In general I can use typed throws on iOS 17 as long as I don't store closures in views. I suppose there's nothing we can do if Apple doesn't tackle this
Never and any Error get special treatment here. They work, but anything else will trap.
import SwiftUI
@main struct App: SwiftUI.App { // Thread 1: EXC_BAD_ACCESS (code=1, address=0x0)
let closure: () throws(TypedError) -> Void = { }
var body: some Scene { WindowGroup { } }
}
struct TypedError: Error { }
They cannot be used generically, though. This also traps, and is a reduction of the original post.
import SwiftUI
@main struct App: SwiftUI.App {
var body: some Scene {
WindowGroup(makeContent: ContentView<Never>.init)
}
}
struct ContentView<TypedError: Error>: View {
let closure: () throws(TypedError) -> Void = { }
var body: some View { EmptyView() }
}
Let me know if the following doesn't work for your situation. Until you can require iOS 18+, you'll just need a function instead of a real initializer.
ErrorRecoveringView.`init` { () throws(PermissionError) in
throw .denied
} recovery: { error in
Text("\(error)")
}
ErrorRecoveringView.`init` { } recovery: { _ in }
import SwiftUI
public struct ErrorRecoveringView<
Success: View, Error: Swift.Error, Recovery: View
>: ErrorRecoveringViewProtocol {
public var success: () throws(Error) -> Success
public var recovery: (Error) -> Recovery
@available(iOS 18, *) init(
@ViewBuilder success: @escaping () throws(Error) -> Success,
@ViewBuilder recovery: @escaping (Error) -> Recovery
) {
self.success = success
self.recovery = recovery
}
}
@available(iOS, deprecated: 18, message: "No longer necessary.")
public protocol ErrorRecoveringViewProtocol: View {
associatedtype Success: View
associatedtype Error: Swift.Error
associatedtype Recovery: View
var success: () throws(Error) -> Success { get }
var recovery: (Error) -> Recovery { get }
}
@available(iOS, deprecated: 18, message: "Add this to `ErrorRecoveringView`.")

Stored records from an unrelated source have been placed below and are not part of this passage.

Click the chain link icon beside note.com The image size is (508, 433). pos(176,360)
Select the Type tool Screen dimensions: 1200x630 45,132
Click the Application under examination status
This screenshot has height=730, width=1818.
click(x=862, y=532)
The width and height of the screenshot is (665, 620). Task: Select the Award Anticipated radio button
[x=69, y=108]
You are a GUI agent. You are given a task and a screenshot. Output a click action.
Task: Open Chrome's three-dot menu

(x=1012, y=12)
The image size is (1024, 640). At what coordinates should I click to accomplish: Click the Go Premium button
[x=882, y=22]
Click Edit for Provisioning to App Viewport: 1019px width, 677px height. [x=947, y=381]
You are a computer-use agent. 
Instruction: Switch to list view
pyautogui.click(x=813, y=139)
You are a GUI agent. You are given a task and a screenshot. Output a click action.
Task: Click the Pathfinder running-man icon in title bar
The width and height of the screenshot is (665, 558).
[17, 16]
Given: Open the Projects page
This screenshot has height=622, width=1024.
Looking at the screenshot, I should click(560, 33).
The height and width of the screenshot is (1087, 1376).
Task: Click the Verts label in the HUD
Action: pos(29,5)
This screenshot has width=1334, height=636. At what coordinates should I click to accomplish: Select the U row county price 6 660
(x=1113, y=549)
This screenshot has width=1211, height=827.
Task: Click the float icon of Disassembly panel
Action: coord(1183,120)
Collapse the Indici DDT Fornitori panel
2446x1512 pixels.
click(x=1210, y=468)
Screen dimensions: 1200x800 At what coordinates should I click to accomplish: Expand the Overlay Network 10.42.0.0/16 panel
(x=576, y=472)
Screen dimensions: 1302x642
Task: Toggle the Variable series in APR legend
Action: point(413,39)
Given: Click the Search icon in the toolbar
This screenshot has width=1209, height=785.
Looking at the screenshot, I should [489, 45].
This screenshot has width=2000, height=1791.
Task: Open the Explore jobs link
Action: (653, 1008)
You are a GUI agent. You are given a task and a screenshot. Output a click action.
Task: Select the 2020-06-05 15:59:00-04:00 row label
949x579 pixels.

public extension ErrorRecoveringViewProtocol {
@ViewBuilder var body: some View {
switch Result(catching: success) {
case .success(let success): success
case .failure(let error): recovery(error)
}
}
}
public extension ErrorRecoveringView {
@available(
iOS, deprecated: 18,
message: "Switch to the real initializer."
)
@ViewBuilder static func `init`(
@ViewBuilder success: @escaping () throws(Error) -> Success,
@ViewBuilder recovery: @escaping (Error) -> Recovery
) -> some View {
if #available(iOS 18, *) {
Self(success: success, recovery: recovery)
} else {
_iOS17(success: success) { recovery($0 as! Error) }
}
}
private struct _iOS17: ErrorRecoveringViewProtocol {
var success: () throws -> Success
var recovery: (any Swift.Error) -> Recovery
}
}
SwiftUI (am grouping SwiftUI, SwiftUICore and AttributeGraph together here) relies heavily on runtime reflection internally.
My guess is that SwiftUI's internal runtime reflection code was written relative to the Swift runtime ABI interface before typed throws was implemented. Typed throws the language feature backdeploys, yes, and implementation is (I could be wrong) purely additive from what I understand.
That being said, if you write code that relies on an exhaustive understanding of all possible runtime structures (I imagine SwiftUI's internals do this), you're bound to either make assumptions or implement code-paths that exit-early with respect to new, 'foreign' metadata.
I'm guessing that somewhere in the implementation there are areas that trip up on the runtime changes (even if they're purely additive in the technical sense) introduced with the implementation of typed throws as a new language feature.